## DIRECTIONS
Carry over every entry exactly as written, though not the pictures it contains.

## PROVIDED DATA
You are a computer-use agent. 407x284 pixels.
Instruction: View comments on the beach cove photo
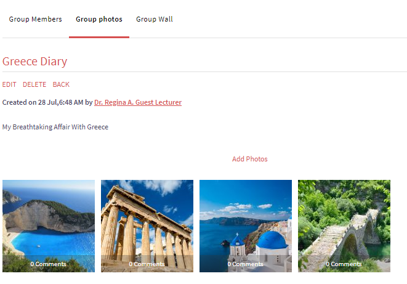(x=49, y=264)
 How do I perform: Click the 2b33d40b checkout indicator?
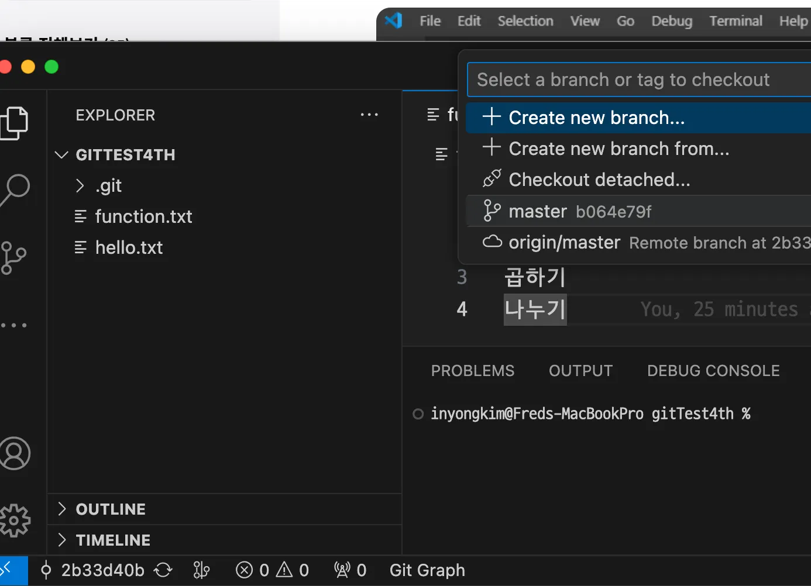pos(94,570)
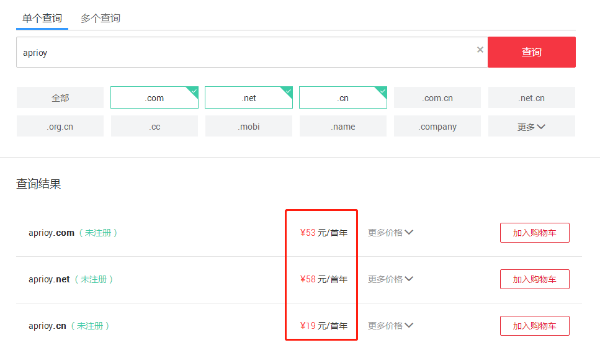This screenshot has height=345, width=600.
Task: Select all suffixes with 全部
Action: (x=60, y=98)
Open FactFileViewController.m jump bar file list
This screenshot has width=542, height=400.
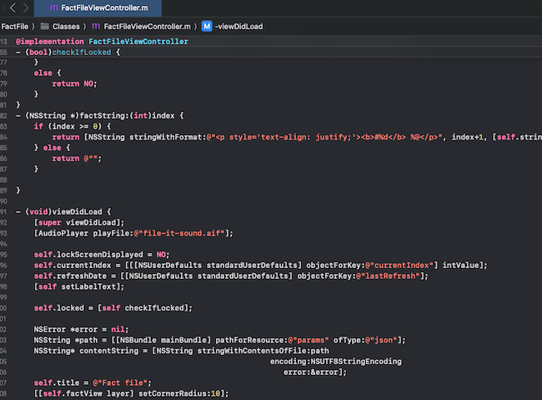[143, 26]
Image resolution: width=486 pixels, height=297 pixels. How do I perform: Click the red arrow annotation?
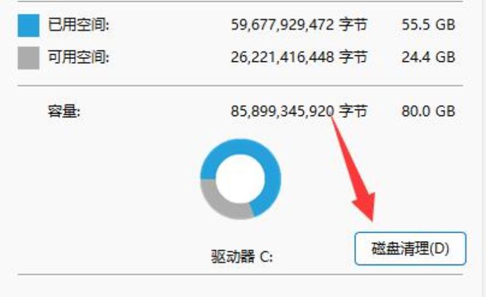click(357, 174)
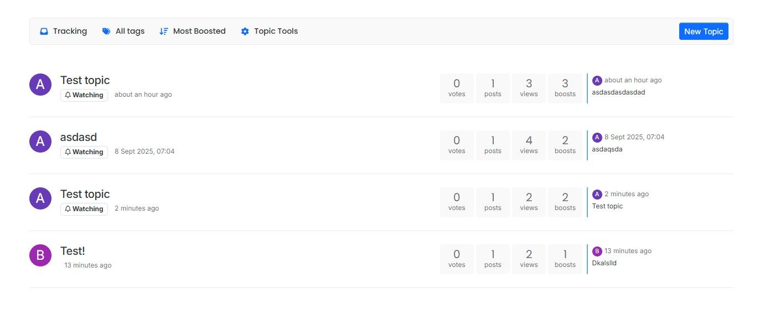
Task: Click the 3 boosts counter box
Action: point(565,88)
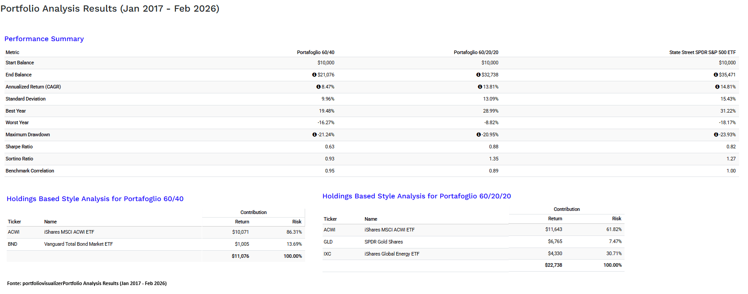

## WRITTEN RESPONSE
You are a computer-use agent. 407x284 pixels.
Instruction: View comments on the beach cove photo
(x=49, y=264)
 How do I perform: Click the 2b33d40b checkout indicator?
pos(94,570)
This screenshot has height=345, width=600.
Task: Select all suffixes with 全部
Action: (x=60, y=98)
Open FactFileViewController.m jump bar file list
This screenshot has width=542, height=400.
[143, 26]
Image resolution: width=486 pixels, height=297 pixels. How do I perform: Click the red arrow annotation?
click(357, 174)
Task: Click the 3 boosts counter box
Action: point(565,88)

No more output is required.